A single number is the answer here: how many lines below include "Grade"?

[Items listed in a dataset]
※ ※ ※

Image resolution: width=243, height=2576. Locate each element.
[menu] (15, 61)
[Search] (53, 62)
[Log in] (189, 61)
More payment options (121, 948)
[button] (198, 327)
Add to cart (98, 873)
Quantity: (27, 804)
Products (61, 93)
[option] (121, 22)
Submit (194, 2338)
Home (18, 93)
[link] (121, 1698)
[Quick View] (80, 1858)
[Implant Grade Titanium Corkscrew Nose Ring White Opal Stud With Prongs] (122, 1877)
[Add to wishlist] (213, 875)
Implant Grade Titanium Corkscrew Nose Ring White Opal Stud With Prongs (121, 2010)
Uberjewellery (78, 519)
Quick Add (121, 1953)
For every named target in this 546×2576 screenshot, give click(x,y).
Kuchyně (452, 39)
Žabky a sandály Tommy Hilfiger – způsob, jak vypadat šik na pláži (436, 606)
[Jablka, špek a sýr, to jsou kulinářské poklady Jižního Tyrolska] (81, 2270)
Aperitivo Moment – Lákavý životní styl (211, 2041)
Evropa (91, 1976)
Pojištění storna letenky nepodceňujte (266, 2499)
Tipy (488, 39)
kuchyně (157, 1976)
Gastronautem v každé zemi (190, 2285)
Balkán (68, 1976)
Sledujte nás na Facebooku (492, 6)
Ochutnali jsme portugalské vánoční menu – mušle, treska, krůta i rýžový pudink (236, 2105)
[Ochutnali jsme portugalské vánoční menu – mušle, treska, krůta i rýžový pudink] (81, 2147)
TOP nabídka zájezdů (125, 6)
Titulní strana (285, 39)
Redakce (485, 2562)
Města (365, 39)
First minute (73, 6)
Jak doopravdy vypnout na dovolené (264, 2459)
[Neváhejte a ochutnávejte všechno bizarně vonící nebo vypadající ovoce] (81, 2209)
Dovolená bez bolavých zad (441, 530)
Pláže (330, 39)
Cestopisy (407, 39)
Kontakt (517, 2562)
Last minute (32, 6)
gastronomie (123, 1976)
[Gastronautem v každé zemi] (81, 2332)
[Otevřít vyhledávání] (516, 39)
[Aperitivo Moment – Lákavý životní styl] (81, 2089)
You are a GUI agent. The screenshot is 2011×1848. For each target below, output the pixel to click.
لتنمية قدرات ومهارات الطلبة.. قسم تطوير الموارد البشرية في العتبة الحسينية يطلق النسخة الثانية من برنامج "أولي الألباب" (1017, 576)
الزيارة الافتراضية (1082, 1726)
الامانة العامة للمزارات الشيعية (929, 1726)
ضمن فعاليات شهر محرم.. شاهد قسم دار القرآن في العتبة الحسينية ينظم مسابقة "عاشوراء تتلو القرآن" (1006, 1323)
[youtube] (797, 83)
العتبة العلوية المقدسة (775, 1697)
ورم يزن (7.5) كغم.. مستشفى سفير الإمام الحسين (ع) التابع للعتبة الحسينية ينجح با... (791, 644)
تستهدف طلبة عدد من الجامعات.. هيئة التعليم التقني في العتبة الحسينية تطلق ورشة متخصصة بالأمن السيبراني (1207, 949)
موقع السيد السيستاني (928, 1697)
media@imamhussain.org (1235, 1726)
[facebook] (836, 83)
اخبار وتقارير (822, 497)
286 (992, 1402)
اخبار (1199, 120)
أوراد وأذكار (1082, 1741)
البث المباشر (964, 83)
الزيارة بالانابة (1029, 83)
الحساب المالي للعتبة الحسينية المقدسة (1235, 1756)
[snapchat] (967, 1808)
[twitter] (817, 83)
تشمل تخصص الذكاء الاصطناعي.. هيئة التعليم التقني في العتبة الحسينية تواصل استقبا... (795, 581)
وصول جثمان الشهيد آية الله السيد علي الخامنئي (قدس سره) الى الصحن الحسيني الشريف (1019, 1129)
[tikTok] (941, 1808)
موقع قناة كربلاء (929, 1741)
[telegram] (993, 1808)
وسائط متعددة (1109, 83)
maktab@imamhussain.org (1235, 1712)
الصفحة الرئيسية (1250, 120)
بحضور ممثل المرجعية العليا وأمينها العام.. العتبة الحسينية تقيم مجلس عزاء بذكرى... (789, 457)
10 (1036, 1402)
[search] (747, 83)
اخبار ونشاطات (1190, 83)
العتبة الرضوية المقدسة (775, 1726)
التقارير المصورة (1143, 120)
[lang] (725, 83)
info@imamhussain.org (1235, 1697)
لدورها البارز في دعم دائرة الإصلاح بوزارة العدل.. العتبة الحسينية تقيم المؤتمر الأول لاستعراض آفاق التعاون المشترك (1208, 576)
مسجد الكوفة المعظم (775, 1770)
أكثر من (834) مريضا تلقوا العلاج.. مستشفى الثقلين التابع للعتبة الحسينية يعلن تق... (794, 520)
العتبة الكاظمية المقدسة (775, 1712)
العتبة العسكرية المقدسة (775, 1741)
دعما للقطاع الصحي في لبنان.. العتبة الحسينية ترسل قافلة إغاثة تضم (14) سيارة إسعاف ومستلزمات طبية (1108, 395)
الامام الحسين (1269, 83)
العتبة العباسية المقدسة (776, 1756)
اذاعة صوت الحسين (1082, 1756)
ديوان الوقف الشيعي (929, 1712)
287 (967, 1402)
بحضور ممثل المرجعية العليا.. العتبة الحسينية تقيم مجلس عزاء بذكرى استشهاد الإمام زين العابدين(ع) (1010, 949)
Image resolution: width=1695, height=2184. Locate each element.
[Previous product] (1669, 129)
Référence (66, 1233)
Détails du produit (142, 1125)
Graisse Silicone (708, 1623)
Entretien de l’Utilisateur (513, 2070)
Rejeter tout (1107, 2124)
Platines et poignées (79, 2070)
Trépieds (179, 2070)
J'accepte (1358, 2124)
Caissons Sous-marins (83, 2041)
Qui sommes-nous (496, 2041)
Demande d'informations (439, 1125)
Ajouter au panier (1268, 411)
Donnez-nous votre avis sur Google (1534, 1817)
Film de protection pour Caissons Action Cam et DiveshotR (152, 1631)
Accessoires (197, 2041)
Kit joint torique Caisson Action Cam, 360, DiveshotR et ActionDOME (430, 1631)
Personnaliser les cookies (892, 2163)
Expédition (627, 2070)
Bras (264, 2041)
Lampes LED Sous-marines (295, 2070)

※ ※ ※

_Answer box_:
2